- Born: July 5, 1927 Vienna, Austria
- Died: September 9, 2024 (aged 97)

Academic background
- Alma mater: City College of New York Syracuse University

Academic work
- Institutions: Indiana University University of Arizona

= Herbert S. White =

American librarian (1927–2024)

Herbert Spencer White (July 5, 1927 – September 9, 2024) was an Austrian-born American librarian. He was Dean Emeritus and Distinguished Professor Emeritus at the School of Library and Information Science at Indiana University, and adjunct professor, University of Arizona, Tucson. He was honored with the Award of Merit - Association for Information Science and Technology and the American Library Association Melvil Dewey Award. He was a contributor to current theory and understanding of the role of the special library in contemporary American organizations.

==Life and career==
White was born in Vienna, Austria, on July 5, 1927. He had a Bachelor of Science (Chemistry) and Masters of Library Science from Syracuse University.
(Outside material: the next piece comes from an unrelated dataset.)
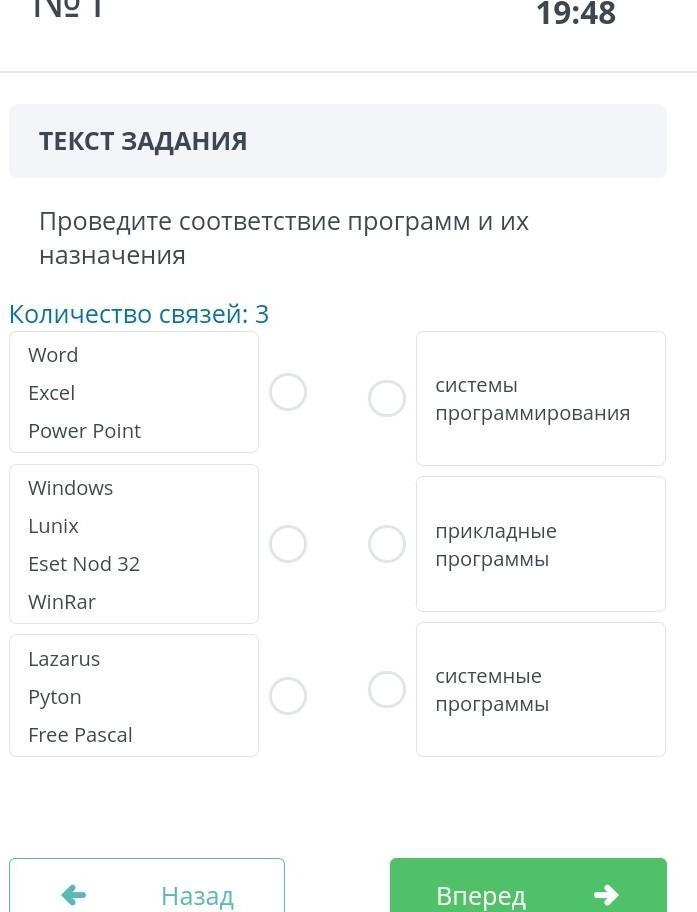Select the radio circle for прикладные программы
Image resolution: width=697 pixels, height=912 pixels.
coord(387,544)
He was Director of the NASA Scientific and Technical Information Facility, librarian at the Library of Congress and Atomic Energy Commission, program manager of the IBM Corporate Technical Information Center, and Vice President for Operations of the Institute for Scientific Information.

White was dean and professor from 1975-1991 at Indiana University School of Informatics Bloomington campus and distinguished Professor Emeritus after 1991.
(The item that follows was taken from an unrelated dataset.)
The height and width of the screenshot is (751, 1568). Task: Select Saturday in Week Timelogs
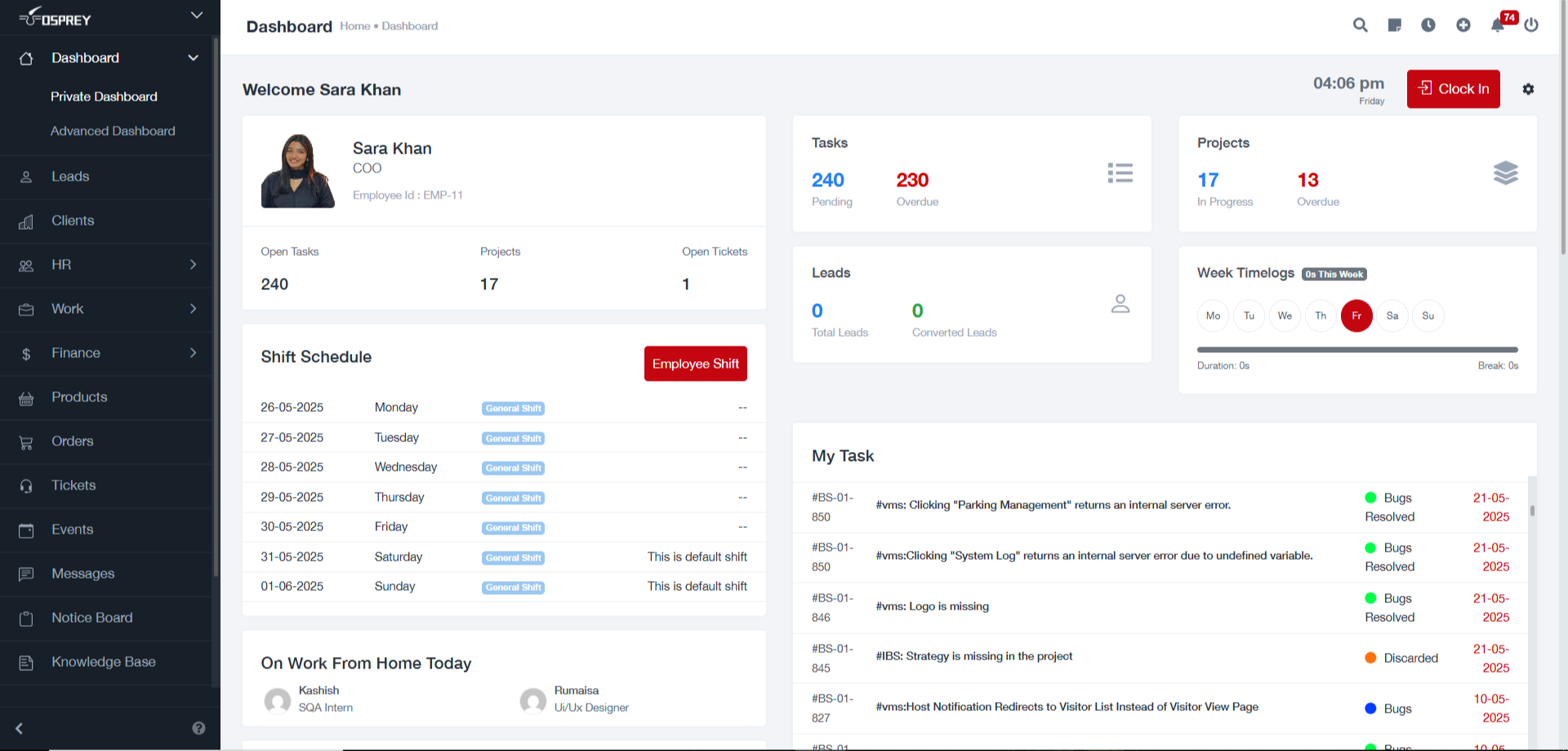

White was the author of more than nine books and 200 articles on topics of library administration, supervision and library automation. He was a frequent speaker and presenter at seminars and workshops.

In retirement he continued adjunct teaching at the University of Arizona, writing and lecturing.

His "White Papers," a column published in Library Journal for more than a decade, was influential on current issues. Many of these popular columns were collected and republished in Librarianship Quo Vadis? (Libraries Unlimited: 2000).

White died on September 9, 2024, at the age of 97.

==Selected publications==
- White Herbert S. (2000). Librarianship--Quo Vadis? : Opportunities and Dangers As We Face the New Millennium. Englewood Colo: Libraries Unlimited.
- White Herbert S. (1995). At the Crossroads : Librarians on the Information Superhighway. Englewood Colo: Libraries Unlimited.
- White Herbert S. (1993). “Rankings of Library and Information Science Faculty and Programs: The Third in a Series of Studies Undertaken at Six-Year Intervals.” Library Quarterly 166–87.
- White Herbert S. (1992). Ethical Dilemmas in Libraries: A Collection of Case Studies. New York Toronto New York: G.K. Hall ; Maxwell Macmillan Canada ; Maxwell Macmillan International.
- White, Herbert S. (1989). “The Danger of Political Polarization for Librarianship.” Library Journal 114 (11): 40–41.
- White Herbert S. (1989). Librarians and the Awakening from Innocence: A Collection of Papers. Boston Mass: G.K. Hall.
- White, Herbert S. (1987). “The Funding of Corporate Libraries—old Myths and New Problems.” Special Libraries 78 (July): 155–61.
- White Herbert S. (1984). Managing the Special Library: Strategies for Success Within the Larger Organization. White Plains NY: Knowledge Industry Publications.

==Awards and honors==
- Festschrift in Honour of Herbert S. White. (1993).
- Awarded title of Distinguished Professor at Indiana University (1991).
- Melvil Dewey Medal by the American Library Association (1987).
- American Society for Information Science Award of Merit. (1981).